Directions >> The response must match the data below exactly, line for line.

◇ ◇ ◇ ◇

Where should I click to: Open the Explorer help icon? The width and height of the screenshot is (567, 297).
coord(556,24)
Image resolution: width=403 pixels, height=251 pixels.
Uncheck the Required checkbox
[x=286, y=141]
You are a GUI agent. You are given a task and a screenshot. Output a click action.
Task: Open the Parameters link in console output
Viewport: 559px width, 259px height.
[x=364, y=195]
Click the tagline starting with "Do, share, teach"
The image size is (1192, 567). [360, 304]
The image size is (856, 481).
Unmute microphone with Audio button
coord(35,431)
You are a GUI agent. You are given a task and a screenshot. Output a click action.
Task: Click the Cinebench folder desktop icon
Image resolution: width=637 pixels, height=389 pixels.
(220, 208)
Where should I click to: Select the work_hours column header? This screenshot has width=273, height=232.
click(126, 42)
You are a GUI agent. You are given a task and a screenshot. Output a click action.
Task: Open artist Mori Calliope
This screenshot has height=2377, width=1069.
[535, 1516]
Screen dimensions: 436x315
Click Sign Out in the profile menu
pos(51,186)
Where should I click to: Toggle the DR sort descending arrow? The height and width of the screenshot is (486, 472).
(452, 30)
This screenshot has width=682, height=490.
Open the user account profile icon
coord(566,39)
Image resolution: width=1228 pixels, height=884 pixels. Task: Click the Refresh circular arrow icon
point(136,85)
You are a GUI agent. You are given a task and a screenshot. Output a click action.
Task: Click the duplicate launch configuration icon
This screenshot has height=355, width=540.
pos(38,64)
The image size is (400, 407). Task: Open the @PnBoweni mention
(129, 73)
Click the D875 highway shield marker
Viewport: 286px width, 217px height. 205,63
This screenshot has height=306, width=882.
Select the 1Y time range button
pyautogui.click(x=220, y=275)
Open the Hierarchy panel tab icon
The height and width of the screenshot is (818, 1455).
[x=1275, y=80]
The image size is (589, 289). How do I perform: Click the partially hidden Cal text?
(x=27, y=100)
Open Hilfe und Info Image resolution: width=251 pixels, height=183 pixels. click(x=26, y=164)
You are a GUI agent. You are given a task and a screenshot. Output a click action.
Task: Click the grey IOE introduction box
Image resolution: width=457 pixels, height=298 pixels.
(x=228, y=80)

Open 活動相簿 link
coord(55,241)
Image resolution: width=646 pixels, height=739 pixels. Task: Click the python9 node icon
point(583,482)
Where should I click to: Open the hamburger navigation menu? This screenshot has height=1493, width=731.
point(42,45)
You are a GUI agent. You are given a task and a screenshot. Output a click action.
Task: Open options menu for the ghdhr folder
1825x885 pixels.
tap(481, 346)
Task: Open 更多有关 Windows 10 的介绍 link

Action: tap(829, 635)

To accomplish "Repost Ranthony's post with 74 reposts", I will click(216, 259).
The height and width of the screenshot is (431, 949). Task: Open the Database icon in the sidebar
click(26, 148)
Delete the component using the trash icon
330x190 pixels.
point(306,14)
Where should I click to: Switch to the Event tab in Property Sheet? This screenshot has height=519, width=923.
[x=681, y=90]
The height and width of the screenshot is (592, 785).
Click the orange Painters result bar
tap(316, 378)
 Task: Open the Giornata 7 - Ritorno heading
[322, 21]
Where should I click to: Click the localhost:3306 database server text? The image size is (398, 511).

◇ ◇ ◇ ◇

Answer to the exercise >>
Where should I click to: Open the Explorer help icon? The width and height of the screenshot is (567, 297).
coord(556,24)
Image resolution: width=403 pixels, height=251 pixels.
Uncheck the Required checkbox
[x=286, y=141]
You are a GUI agent. You are given a task and a screenshot. Output a click action.
Task: Open the Parameters link in console output
Viewport: 559px width, 259px height.
[x=364, y=195]
Click the tagline starting with "Do, share, teach"
The image size is (1192, 567). [360, 304]
The image size is (856, 481).
Unmute microphone with Audio button
coord(35,431)
You are a GUI agent. You are given a task and a screenshot. Output a click action.
Task: Click the Cinebench folder desktop icon
Image resolution: width=637 pixels, height=389 pixels.
(220, 208)
Where should I click to: Select the work_hours column header? This screenshot has width=273, height=232.
click(126, 42)
You are a GUI agent. You are given a task and a screenshot. Output a click action.
Task: Open artist Mori Calliope
This screenshot has height=2377, width=1069.
[535, 1516]
Screen dimensions: 436x315
Click Sign Out in the profile menu
pos(51,186)
Where should I click to: Toggle the DR sort descending arrow? The height and width of the screenshot is (486, 472).
(452, 30)
This screenshot has width=682, height=490.
Open the user account profile icon
coord(566,39)
Image resolution: width=1228 pixels, height=884 pixels. Task: Click the Refresh circular arrow icon
point(136,85)
You are a GUI agent. You are given a task and a screenshot. Output a click action.
Task: Click the duplicate launch configuration icon
This screenshot has height=355, width=540.
pos(38,64)
The image size is (400, 407). Task: Open the @PnBoweni mention
(129, 73)
Click the D875 highway shield marker
Viewport: 286px width, 217px height. 205,63
This screenshot has height=306, width=882.
Select the 1Y time range button
pyautogui.click(x=220, y=275)
Open the Hierarchy panel tab icon
The height and width of the screenshot is (818, 1455).
[x=1275, y=80]
The image size is (589, 289). How do I perform: Click the partially hidden Cal text?
(x=27, y=100)
Open Hilfe und Info Image resolution: width=251 pixels, height=183 pixels. click(x=26, y=164)
You are a GUI agent. You are given a task and a screenshot. Output a click action.
Task: Click the grey IOE introduction box
Image resolution: width=457 pixels, height=298 pixels.
(x=228, y=80)

Open 活動相簿 link
coord(55,241)
Image resolution: width=646 pixels, height=739 pixels. Task: Click the python9 node icon
point(583,482)
Where should I click to: Open the hamburger navigation menu? This screenshot has height=1493, width=731.
point(42,45)
You are a GUI agent. You are given a task and a screenshot. Output a click action.
Task: Open options menu for the ghdhr folder
1825x885 pixels.
tap(481, 346)
Task: Open 更多有关 Windows 10 的介绍 link

Action: tap(829, 635)

To accomplish "Repost Ranthony's post with 74 reposts", I will click(216, 259).
The height and width of the screenshot is (431, 949). Task: Open the Database icon in the sidebar
click(26, 148)
Delete the component using the trash icon
330x190 pixels.
point(306,14)
Where should I click to: Switch to the Event tab in Property Sheet? This screenshot has height=519, width=923.
[x=681, y=90]
The height and width of the screenshot is (592, 785).
Click the orange Painters result bar
tap(316, 378)
 Task: Open the Giornata 7 - Ritorno heading
[322, 21]
Where should I click to: Click the localhost:3306 database server text? The image size is (398, 511).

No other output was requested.